According to the company's CEO, a former real estate agent, "buyers often shift from asking whether the water heater is leaking to wondering if their neighbors are folks they'd like to invite to dinner some day." Personally, having had a water heater go out, I'd be more concerned with that than whether the people next door voted for someone I don't like. Not that the site could tell you that... secret ballots are, after all, secret. It's possible the site could tell you that a potential neighbor made a campaign contribution, but as the number of companies rushing to buy some of Donald Trump's fickle goodwill demonstrates, one doesn't have to support someone to know which side one's bread is buttered on.
It's unclear to me who the target audience of Axios' headline was; there may be just as many people who feel that they need assistance with their project to sort themselves politically as there are people who wring their hands over the phenomenon. Whether "Oyssey" (I still think there should be a "d" in there) sinks or swims will depend on whether real estate agents feel that the site brings enough value to home buyers that it's worth paying for a subscription, given that the cost (and more, supposedly) will be passed on to those buyers.

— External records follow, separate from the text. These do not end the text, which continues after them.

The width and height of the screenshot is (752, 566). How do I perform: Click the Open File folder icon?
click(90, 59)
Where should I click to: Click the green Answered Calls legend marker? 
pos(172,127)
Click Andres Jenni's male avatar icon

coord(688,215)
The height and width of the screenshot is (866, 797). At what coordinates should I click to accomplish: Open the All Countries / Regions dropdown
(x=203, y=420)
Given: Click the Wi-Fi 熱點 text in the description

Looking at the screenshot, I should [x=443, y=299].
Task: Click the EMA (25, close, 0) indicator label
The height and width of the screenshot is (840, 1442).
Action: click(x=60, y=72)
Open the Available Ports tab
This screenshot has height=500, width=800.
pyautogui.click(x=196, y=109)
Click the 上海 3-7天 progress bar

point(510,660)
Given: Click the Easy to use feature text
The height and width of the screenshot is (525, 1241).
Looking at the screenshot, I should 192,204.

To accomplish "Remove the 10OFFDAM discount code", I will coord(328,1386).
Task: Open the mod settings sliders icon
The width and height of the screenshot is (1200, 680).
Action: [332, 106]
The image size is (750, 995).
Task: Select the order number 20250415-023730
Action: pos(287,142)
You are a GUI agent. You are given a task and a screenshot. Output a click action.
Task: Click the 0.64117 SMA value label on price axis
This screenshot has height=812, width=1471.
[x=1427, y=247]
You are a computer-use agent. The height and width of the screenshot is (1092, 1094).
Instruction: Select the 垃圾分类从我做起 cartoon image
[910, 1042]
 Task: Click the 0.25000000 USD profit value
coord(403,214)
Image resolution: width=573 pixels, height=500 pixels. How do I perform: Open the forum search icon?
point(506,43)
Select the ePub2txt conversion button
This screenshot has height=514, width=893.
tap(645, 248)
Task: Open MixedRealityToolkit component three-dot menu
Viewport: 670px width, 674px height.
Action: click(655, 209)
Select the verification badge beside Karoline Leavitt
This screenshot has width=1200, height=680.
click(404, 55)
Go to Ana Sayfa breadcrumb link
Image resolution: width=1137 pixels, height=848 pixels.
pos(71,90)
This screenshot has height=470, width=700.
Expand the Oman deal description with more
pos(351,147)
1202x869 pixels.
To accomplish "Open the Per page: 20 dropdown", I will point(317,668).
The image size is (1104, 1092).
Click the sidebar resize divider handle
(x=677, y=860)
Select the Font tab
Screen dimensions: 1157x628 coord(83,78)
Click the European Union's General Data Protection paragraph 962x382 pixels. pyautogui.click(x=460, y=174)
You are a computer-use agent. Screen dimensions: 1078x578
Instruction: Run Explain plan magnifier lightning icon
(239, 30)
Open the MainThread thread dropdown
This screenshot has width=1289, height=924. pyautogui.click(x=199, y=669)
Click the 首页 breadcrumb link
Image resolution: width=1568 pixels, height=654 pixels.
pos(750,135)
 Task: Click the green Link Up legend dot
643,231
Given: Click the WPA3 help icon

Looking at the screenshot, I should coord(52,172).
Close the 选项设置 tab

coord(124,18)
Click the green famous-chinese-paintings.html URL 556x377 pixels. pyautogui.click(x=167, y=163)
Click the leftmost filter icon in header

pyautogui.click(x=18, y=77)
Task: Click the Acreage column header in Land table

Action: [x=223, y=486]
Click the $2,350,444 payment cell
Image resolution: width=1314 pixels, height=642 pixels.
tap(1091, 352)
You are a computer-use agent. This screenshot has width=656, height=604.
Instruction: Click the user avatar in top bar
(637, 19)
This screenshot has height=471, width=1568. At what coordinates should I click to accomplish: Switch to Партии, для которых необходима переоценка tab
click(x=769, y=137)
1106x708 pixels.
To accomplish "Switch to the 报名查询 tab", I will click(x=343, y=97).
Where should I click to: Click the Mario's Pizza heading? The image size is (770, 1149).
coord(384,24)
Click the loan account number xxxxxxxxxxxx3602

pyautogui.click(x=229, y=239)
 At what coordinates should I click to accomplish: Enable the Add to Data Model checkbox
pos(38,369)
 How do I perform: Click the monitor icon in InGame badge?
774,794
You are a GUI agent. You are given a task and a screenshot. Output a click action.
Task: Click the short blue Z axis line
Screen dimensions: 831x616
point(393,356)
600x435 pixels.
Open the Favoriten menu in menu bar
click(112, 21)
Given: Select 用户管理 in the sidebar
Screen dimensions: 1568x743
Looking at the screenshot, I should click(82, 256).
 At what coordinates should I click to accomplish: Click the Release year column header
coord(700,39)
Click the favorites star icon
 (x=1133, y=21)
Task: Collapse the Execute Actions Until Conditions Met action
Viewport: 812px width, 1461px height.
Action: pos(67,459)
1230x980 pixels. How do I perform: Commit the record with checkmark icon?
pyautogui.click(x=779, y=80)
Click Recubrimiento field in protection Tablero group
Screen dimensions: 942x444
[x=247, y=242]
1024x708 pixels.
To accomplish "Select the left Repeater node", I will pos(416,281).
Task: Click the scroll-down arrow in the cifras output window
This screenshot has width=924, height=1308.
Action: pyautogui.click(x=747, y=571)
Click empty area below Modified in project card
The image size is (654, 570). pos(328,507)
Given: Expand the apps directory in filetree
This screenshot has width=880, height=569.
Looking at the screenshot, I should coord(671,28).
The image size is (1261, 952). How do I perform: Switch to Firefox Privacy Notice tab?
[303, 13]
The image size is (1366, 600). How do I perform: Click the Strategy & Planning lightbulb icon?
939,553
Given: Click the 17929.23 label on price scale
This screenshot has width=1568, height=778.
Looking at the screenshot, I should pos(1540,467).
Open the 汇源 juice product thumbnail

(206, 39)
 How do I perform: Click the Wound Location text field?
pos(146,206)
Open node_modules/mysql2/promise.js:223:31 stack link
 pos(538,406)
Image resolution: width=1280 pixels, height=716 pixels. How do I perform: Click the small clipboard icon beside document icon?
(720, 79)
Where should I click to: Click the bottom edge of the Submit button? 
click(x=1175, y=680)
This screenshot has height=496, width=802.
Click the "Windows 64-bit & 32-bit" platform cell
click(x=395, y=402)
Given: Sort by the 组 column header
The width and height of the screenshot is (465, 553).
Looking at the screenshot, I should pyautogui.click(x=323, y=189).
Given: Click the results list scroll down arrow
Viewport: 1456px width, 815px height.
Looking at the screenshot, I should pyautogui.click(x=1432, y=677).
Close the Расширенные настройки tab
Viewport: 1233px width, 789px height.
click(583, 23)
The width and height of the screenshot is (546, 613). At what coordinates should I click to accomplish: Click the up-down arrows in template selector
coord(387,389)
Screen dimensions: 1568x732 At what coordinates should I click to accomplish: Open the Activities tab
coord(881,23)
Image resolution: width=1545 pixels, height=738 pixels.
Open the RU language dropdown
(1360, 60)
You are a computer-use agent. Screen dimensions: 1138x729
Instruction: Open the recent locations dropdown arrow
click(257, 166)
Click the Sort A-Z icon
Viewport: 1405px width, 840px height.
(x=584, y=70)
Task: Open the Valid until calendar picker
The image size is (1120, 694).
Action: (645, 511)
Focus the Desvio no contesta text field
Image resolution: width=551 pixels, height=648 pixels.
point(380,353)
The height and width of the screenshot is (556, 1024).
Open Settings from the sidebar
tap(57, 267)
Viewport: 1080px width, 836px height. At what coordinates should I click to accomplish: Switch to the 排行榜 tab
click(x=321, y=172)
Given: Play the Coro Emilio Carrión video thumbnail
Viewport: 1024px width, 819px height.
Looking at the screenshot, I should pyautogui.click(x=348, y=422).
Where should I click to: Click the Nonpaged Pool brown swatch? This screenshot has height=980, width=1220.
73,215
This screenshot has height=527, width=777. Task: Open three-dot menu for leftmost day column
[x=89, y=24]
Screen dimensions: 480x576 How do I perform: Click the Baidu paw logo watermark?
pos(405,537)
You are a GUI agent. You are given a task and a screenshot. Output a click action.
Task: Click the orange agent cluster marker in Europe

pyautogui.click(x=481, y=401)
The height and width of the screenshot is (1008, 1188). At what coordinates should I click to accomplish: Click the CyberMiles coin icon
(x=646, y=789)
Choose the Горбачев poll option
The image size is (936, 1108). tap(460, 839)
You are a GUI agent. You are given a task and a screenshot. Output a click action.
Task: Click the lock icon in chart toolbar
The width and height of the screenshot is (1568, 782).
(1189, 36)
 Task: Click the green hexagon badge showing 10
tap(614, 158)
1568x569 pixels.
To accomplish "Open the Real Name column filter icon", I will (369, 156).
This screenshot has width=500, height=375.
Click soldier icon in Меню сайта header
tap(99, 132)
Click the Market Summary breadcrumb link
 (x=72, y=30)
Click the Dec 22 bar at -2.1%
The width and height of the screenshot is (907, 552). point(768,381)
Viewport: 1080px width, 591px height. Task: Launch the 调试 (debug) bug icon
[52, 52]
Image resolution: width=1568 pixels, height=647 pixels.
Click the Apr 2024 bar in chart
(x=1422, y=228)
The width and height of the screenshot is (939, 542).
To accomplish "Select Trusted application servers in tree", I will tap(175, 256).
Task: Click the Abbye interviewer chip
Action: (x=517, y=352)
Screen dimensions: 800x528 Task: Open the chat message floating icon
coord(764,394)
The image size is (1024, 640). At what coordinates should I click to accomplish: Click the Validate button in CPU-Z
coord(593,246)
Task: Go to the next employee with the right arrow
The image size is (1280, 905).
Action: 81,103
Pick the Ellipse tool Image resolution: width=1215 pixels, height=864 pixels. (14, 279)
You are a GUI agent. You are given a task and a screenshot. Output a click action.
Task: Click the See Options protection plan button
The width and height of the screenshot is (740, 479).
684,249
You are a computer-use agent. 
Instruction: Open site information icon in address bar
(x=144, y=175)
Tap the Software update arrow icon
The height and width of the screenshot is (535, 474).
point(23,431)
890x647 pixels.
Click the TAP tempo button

Maybe the headline should have focused on that; the idea that a website is looking to compile publicly-available data on people, and dangle that in front of prospective home purchasers. I'm curious to see what happens when (and it's only a matter of time if this catches on) a sale falls through based on incorrect or outdated information. It will also be interesting to see what happens if people in the markets the site covers start asking what data is has, and is sharing, about them. "Oyssey" may turn out to have a sideline, like other data broker sites, in asking for payment to correct the information they present about people. That might end up being the most viable part of this business.